Le but est d’éviter les deux extrêmes. Contrairement à ce que vous promet la Watchtower, vous n’êtes pas condamnés à la perdition et à la dégénérescence. L’homme naturel, en paix avec lui-même, trouve le chemin de l’équilibre. Équilibre entre la spiritualité et la rationalité, entre la dynamique créatrice extérieure (expression des potentialités) et la sensibilité intérieure, entre son intuition (« anima ») et sa capacité d’analyse (« animus ») et surtout ce trésor si souvent agressé : l’auto-détermination et la pensée personnelle ! » Pierre Daco

  • Le seul fait d’exister est un statut légal en soi. Les individus n’ont pas à mériter ni justifier leur existence ni leur appartenance au sein de la communauté.
  • Ni l’individu ni la société ne combattra la vie et la mort. Chacun respectera, accueillera et célébrera la vie comme la mort de manière égale. 

NOTES

Il n’y a évidemment pas d’économie. Uniquement l’écologie. Et pas de fric. L’autonomie des communautés, des familles, des individus, se passe très bien de commerce. 

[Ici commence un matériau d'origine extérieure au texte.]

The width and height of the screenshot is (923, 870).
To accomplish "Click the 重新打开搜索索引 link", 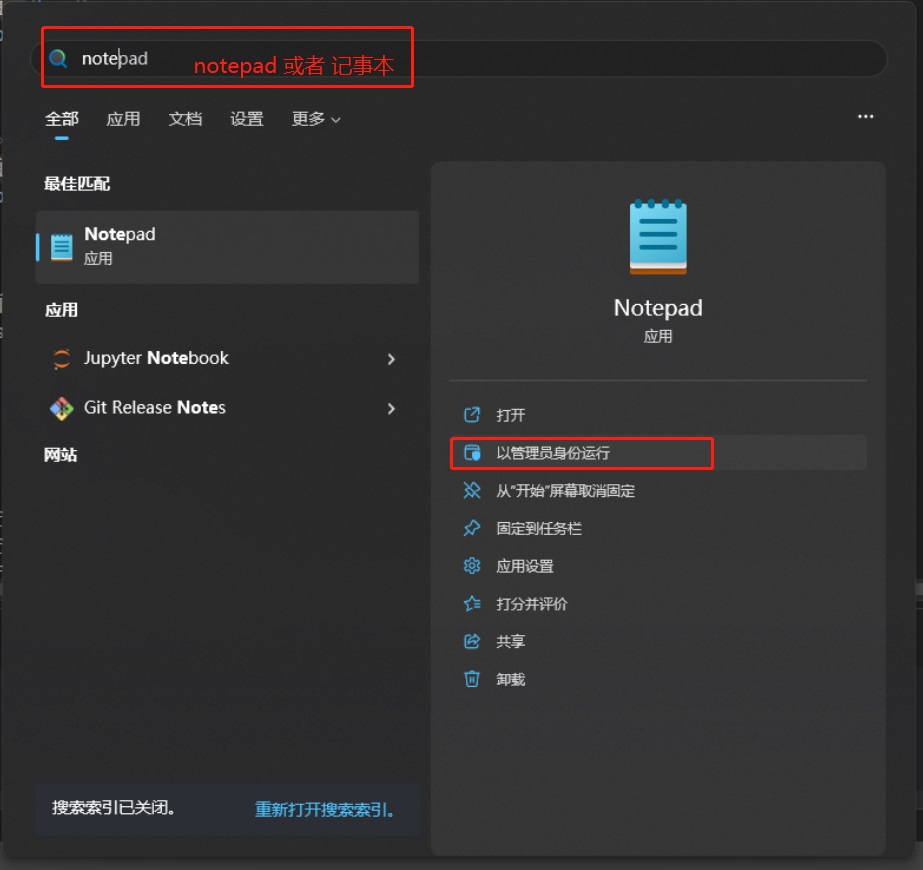I will pos(324,809).
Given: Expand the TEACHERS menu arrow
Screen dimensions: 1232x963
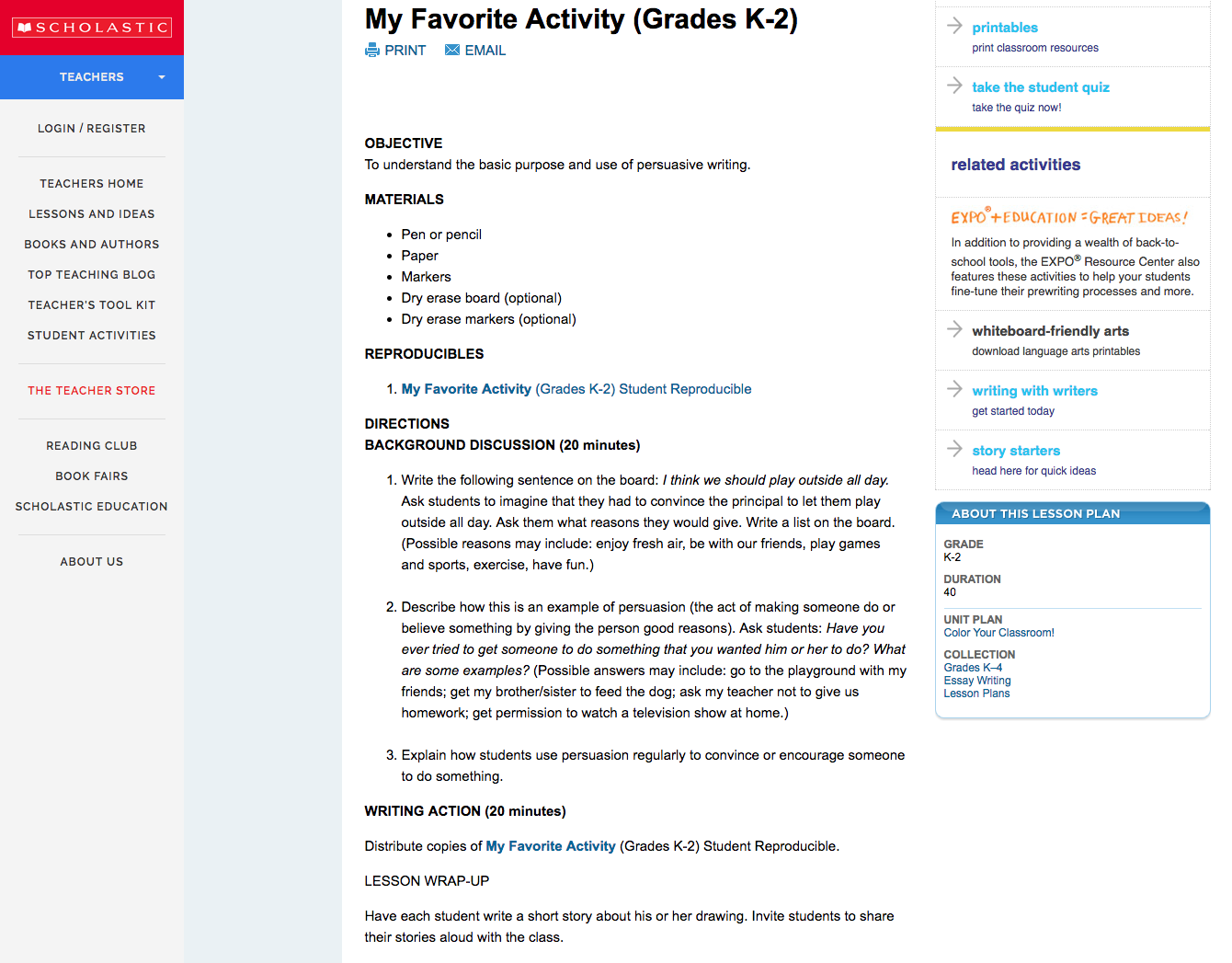Looking at the screenshot, I should pos(162,77).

L'artisanat et l'art ne sont pas dissociés. 

Pas de compétition ni de hiérarchie. La notion de réussite a disparu. Reste celle de la réalisation de soi demeure, car la plénitude de la partie dans le TOUT, c'est la plénitude du TOUT (dans la partie). 

Les territoires des communautés sont fluides. Le nomadisme n’est pas exclu, cela dépend du climat selon les régions et des personnalités. Les communautés ne sont pas fermées ni identitaires. 

En ce qui concerne les genres et la sexualité, je vous renvoie à cet autre article très exhaustif ICI.

Il faut repenser la communication et créer un cadre adéquat pour que les souffrances, disputes et conflits puissent s’exprimer et être accueillis avec bienveillance avant de devenir problématiques ou agressifs, et revisiter la notion de justice (qui repose sur l’ensemble de la communauté et pas sur une fonction réservée à certains). Celle-ci, loin de toute culpabilité, doit prendre en compte les contextes, facteurs, causes directes et collatérales, intentions et conséquences des comportements qui ont causé du tort. Concernant les peines, au besoin, on peut s’inspirer de la synergie au sein des troupeaux ou des meutes, et celle des tribus indigènes, où l’isolement temporaire est souvent la peine la plus courante. La réclusion et l’exclusion, pratiquées dans notre société actuelle, sont synonymes de mise à mort, dans la nature. 
Il s’agit également d’être éducatif (favorisant la prise de conscience, la compréhension et la sensibilisation, et visant la réparation, même symbolique) plutôt que répressif (favorisant la soumission, l’abrutissement et l’insensibilisation, et visant la punition). 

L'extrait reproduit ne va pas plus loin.